During this nasty, nasty year, I looked for intelligent escapism in my reading, and one of the books that filled the bill was “In the Land of Men” by Adrienne Miller, who became fiction editor of Esquire in 1997, at age 25. The book’s title refers to the ethos of men’s magazines in the waning days of print journalism, where Ms. Miller thrived because she was smart and capable but also because she cultivated (by her own account) “a spirit of irony, leniency, and good humor” in the face of what amounted to institutionalized sexism.

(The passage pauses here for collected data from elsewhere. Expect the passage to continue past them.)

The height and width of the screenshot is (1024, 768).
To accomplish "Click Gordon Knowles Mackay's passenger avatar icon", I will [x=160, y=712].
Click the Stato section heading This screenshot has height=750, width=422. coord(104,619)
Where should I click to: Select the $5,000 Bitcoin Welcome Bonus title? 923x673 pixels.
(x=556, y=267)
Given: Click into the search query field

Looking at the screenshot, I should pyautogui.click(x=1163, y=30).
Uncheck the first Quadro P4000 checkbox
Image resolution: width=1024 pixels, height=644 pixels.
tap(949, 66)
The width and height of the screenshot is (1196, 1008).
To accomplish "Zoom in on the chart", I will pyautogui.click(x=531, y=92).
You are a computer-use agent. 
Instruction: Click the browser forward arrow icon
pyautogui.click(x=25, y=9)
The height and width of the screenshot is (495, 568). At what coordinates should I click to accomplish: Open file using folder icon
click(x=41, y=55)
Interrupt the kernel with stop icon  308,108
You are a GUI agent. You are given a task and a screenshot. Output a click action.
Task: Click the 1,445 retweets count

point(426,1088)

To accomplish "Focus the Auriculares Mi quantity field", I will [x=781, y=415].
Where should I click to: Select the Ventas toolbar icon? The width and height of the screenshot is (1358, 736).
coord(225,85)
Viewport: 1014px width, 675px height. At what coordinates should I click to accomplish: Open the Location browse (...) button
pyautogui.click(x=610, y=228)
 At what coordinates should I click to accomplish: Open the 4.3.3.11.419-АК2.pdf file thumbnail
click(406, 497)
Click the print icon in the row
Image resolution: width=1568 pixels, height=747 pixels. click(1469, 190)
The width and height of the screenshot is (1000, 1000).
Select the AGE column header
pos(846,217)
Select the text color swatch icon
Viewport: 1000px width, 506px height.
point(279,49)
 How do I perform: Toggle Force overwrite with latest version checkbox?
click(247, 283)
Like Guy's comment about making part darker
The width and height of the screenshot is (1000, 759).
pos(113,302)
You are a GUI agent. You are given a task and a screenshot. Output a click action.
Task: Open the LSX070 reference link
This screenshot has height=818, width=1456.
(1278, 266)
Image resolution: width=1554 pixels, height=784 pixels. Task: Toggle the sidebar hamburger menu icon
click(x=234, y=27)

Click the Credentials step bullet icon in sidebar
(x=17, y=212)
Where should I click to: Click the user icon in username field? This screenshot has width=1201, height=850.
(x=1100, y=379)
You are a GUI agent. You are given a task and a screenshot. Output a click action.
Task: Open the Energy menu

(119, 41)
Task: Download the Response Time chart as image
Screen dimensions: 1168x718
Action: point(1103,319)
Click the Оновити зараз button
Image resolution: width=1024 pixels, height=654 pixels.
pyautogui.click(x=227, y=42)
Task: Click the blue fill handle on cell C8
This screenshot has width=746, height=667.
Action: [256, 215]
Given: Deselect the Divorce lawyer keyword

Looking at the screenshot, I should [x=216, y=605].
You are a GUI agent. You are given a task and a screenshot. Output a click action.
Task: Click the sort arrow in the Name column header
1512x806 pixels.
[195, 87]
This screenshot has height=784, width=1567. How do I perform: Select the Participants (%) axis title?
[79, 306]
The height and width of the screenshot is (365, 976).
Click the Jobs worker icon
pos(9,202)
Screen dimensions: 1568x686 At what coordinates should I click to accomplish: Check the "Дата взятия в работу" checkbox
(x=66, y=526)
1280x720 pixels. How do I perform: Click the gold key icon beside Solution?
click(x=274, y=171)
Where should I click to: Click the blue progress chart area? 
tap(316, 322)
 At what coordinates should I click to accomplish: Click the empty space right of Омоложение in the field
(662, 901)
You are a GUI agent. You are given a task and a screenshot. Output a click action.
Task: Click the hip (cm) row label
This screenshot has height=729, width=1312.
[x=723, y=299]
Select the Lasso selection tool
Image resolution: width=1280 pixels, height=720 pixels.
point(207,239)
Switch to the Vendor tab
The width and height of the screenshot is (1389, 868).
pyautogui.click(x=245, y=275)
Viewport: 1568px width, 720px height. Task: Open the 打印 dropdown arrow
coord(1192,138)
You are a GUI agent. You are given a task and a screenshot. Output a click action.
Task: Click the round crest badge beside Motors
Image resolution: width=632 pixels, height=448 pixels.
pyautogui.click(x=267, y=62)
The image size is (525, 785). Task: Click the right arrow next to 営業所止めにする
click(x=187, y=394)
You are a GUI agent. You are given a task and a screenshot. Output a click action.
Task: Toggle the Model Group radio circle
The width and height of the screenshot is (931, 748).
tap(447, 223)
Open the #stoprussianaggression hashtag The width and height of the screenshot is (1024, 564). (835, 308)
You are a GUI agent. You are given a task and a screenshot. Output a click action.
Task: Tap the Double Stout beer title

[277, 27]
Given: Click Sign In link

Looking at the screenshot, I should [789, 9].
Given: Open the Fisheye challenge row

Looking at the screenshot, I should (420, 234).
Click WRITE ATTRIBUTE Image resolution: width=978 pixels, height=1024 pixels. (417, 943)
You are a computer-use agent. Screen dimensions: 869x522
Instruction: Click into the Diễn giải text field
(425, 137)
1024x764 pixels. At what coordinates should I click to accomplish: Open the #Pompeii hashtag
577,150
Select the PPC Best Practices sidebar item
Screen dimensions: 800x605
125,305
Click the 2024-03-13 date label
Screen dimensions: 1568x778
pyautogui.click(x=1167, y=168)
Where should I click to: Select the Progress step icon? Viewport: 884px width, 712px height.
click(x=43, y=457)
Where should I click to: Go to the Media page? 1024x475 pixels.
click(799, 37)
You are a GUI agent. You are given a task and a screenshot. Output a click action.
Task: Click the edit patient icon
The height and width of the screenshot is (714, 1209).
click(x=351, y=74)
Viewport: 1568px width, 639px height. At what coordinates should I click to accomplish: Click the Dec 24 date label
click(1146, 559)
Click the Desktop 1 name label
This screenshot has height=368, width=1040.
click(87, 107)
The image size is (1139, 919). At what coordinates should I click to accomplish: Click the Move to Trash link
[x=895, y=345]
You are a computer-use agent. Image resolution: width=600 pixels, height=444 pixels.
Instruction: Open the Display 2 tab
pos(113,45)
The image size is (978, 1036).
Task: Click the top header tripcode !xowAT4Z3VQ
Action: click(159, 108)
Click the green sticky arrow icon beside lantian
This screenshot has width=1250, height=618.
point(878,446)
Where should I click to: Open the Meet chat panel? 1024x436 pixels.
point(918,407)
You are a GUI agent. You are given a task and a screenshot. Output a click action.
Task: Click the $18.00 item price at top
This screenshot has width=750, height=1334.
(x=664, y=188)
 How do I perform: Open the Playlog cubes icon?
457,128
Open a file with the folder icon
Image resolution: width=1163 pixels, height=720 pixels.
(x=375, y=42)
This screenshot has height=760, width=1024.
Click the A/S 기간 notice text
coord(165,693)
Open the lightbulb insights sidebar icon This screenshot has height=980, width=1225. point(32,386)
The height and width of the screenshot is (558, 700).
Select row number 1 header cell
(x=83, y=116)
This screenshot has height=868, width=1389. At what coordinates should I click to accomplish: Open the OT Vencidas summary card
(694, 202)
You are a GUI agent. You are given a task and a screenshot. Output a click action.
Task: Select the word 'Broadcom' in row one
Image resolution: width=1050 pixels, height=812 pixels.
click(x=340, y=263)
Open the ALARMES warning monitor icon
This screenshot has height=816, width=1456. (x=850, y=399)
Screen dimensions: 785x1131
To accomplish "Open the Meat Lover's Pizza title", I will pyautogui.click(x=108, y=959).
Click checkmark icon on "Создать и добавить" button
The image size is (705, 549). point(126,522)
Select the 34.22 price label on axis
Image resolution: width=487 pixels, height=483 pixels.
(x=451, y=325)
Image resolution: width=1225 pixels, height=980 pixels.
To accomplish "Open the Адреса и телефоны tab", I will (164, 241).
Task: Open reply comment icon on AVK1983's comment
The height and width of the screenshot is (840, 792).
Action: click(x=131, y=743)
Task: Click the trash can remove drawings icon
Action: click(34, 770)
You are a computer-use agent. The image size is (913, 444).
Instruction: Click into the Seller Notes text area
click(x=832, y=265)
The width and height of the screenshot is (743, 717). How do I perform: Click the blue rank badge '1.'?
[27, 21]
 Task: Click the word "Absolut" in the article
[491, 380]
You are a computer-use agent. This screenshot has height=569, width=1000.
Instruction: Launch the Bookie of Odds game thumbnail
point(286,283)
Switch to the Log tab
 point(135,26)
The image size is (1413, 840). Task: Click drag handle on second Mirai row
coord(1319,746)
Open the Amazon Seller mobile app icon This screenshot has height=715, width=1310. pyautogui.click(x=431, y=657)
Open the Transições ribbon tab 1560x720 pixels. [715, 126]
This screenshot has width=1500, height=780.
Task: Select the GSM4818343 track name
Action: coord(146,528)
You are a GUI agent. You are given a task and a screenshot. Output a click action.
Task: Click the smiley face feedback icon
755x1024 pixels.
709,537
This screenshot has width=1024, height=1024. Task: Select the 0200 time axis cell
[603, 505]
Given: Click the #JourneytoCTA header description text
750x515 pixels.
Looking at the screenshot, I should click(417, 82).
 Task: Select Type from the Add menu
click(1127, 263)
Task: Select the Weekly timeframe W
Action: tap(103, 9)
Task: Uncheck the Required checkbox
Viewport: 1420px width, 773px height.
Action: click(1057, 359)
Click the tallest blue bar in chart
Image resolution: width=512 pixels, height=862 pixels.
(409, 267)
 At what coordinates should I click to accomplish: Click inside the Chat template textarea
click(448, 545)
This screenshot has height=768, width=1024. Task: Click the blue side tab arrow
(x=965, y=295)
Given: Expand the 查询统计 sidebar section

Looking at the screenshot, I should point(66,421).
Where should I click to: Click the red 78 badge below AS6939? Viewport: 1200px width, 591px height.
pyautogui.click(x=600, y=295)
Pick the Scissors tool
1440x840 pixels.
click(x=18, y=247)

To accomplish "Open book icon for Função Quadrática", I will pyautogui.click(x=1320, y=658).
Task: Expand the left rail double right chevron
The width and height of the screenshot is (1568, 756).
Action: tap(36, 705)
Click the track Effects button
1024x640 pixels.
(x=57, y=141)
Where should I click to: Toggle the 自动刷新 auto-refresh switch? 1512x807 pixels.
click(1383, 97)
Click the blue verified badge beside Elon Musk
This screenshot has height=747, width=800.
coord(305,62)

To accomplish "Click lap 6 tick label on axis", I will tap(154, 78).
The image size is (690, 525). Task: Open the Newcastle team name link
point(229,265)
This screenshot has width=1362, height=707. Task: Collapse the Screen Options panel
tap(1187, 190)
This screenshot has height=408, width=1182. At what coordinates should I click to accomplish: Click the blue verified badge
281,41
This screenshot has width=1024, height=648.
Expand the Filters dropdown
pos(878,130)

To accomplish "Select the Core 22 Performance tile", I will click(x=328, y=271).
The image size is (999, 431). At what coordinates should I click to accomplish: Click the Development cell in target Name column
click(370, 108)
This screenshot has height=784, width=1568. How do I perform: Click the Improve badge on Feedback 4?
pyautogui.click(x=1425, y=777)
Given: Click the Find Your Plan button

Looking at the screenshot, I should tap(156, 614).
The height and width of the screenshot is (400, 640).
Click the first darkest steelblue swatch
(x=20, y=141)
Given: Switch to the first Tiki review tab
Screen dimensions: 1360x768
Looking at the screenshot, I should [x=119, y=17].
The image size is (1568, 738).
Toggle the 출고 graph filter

Ms. Miller’s good humor is nowhere more in evidence as when she reflects on her romantic attachment to David Foster Wallace, one of Esquire’s most distinguished contributors and, at his worst, a beastly swine toward women. “You may know more words than she does,” Wallace remarked to Ms. Miller re one of her successors, “but she’s better at cleaning my underwear.”

And yet Wallace was also the wistful humanist whose famous 2005 address “This Is Water” advised Kenyon graduates, well, not to be like David Foster Wallace: fatally entombed in their own brains (“the terrible master”). With a kind of deploring bemusement, and love, Ms. Miller gives us Wallace more or less in the round, and even manages to be funny about it—no mean feat.

Mr. Bailey’s “Philip Roth: The Biography” will be published in April.